[Collected data]
• • • •
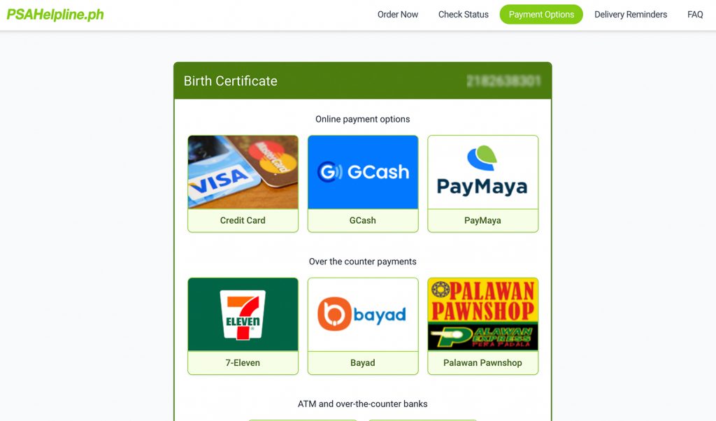Select the Palawan Pawnshop logo image

[x=482, y=315]
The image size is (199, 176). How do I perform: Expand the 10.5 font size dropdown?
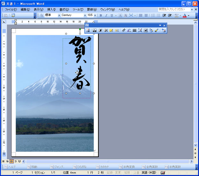95,15
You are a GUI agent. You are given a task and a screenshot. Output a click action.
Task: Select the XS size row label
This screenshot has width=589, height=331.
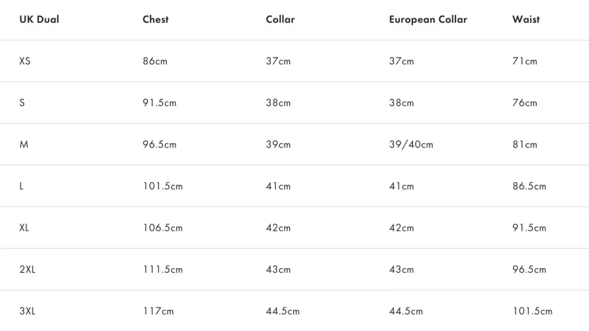point(25,61)
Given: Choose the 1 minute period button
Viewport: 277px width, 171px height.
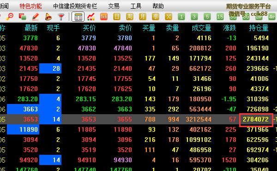Looking at the screenshot, I should [x=181, y=17].
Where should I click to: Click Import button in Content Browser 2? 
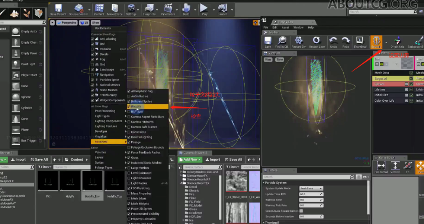(212, 160)
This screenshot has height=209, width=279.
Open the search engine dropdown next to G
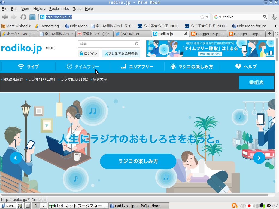pyautogui.click(x=220, y=17)
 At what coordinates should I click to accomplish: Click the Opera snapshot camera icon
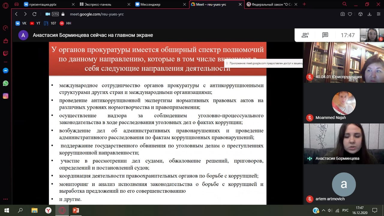coord(343,14)
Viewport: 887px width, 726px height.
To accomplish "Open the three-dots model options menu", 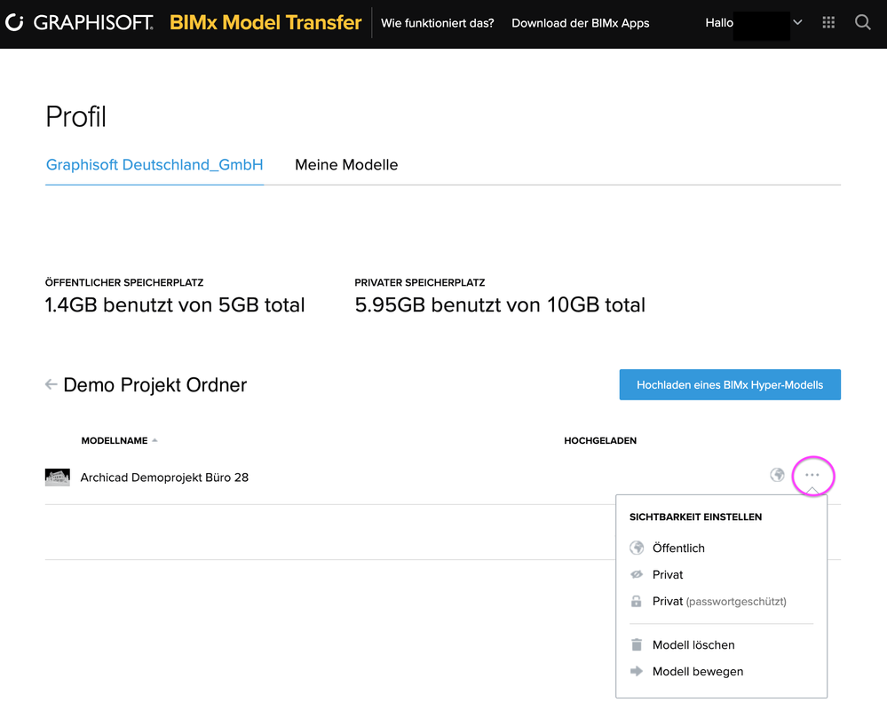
• • • •
* Task: Print, without pictures, exactly the lines from the one containing "Where should I" through the final line of the records above.

* Problem solution:
Where should I click to: Click Import button in Content Browser 2? 
(212, 160)
This screenshot has height=209, width=279.
Open the search engine dropdown next to G
pyautogui.click(x=220, y=17)
 At what coordinates should I click to accomplish: Click the Opera snapshot camera icon
coord(343,14)
Viewport: 887px width, 726px height.
To accomplish "Open the three-dots model options menu", 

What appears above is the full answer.